In the new study, Suryanarayan and co-authors analyzed such ‘leftovers’ in Copper and Bronze Age vessels – including pots, vases, goblets, jars, and platters – from today’s Gujarat, India.

“Our study is the first to combine starch grain and lipid residue analysis of ancient vessels in South Asia,” said Suryanarayan. “Our results show how the prehistoric people who made these vessels processed different foodstuffs and mixed them together, transforming them into meals.”

The authors sampled eleven 4200- to 4000-year-old vessels excavated at Shikarpur, an archeological site from the Bronze Age Indus Valley Civilization that flourished between 2600 and 2000 BCE in today’s Pakistan and northwestern India, the third oldest urban civilization in the world. To study the effects of cultural change, they also sampled seventeen 5300- to 4300-year-old vessels from two nearby sites, Datrana and Loteshwar. The latter were made by semi-nomadic farmers and herders, during the Copper Age.

“Our results show that during both the Copper and Bronze Age in northern Gujarat, people acquired their ingredients in a variety of ways: some were foraged locally from the wild, others cultivated or herded, and some were traded in from elsewhere,” said first author Dr Juan José García-Granero, a researcher from the Spanish National Research Council in Barcelona, Spain.

For example, in the vessels from Datrana, 99% of the starch grains were from grasses in the tribe Hordeeae, which includes wheat, barley, and rye and their wild relatives. But these aren’t native to Gujarat, which suggests that they were imported from other areas.

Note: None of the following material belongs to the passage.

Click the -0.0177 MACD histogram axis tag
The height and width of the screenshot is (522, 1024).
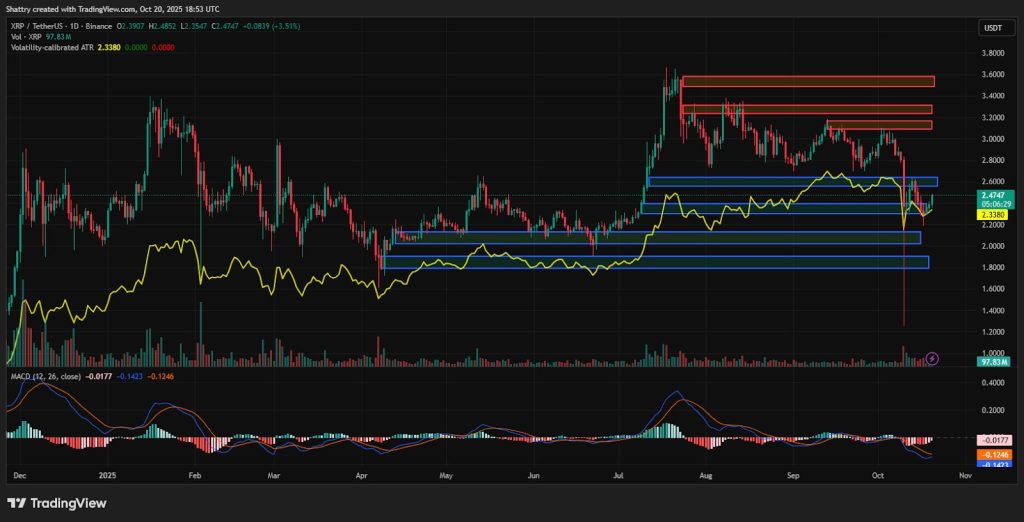[x=995, y=440]
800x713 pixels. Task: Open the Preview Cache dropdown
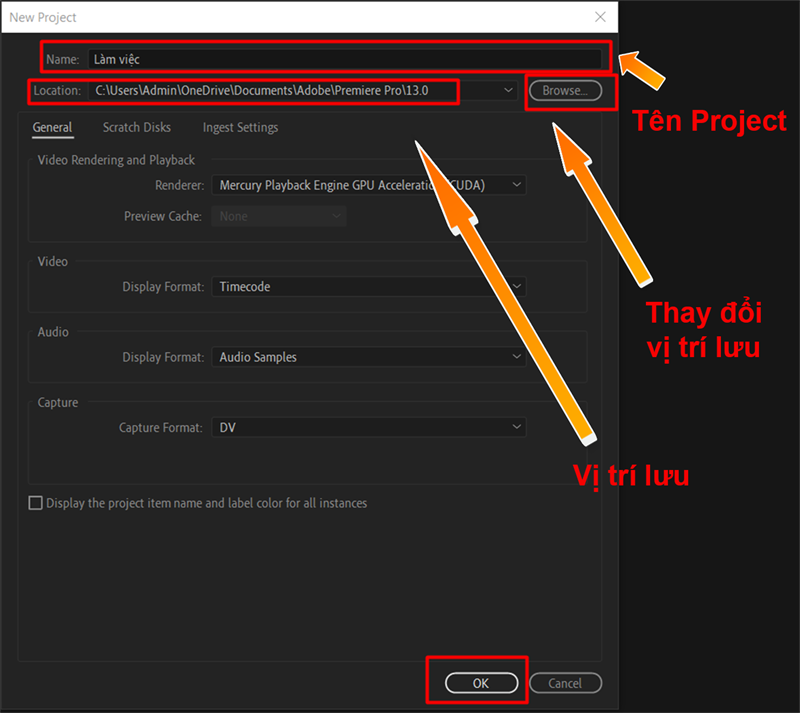(x=278, y=216)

The vessels from Loteshwar and Shikarpur contained mainly (67% to 73% of starch grains) starch from beans. The researchers also found traces of ginger, which may first have been ground on grinding stones and then used in cooking.

The lipids in the vessels from all three sites were mainly fatty acids typical of degraded animal fats. For the majority (78%) of these vessels, the relative abundances of the carbon isotopes 13C to 12C of the fatty acids suggested that this fat was from omnivores, for example pigs, birds, or rabbits. This was unexpected, as animal bones reported from Copper and Bronze Age sites in Gujarat in previous studies have so far mostly been from ruminants: domestic cattle, water buffalo, sheep, goats, and wild deer and nilgai antelope. Yet only in 22% of the vessels analyzed here were isotope signatures consistent with ruminant fat. There were no traces of fish or dairy.

No phytoliths were found. Because these occur mainly in inedible plant parts, their absence suggests that seeds and grains were thoroughly cleaned before they were put into the vessels, with the less palatable parts removed.

To their surprise, the authors found no evidence that the profound cultural change from the Copper Age to the Indus Valley Civilization had any impact on how animals and plants were processed before and during cooking.

“Our results suggest that different ingredients were also used in different methods of cooking. The virtual absence of small millets (the staple in prehistoric Gujarat) in the pottery vessels suggests millets were used exclusively for flour-based meals, such bread-like products, whereas other ingredients (such as beans) would also have been used in a wider range of dishes, such as stews,” said García-Granero.

Final author Prof Marco Madella from the Universitat Pompeu Fabra concluded: “The combined use of plant microremains and biomolecules of the current study shows the great potential to unravel our understanding of ancient foodways.”

“The next step for the study of footways in South Asia will be to expand the reference material, especially for biomolecule analyses, for a better understanding of the ingredients and the recipes. We are currently expanding our work to cover the transition from the pre-urban to the urban phase of the Indus Valley Civilisation.”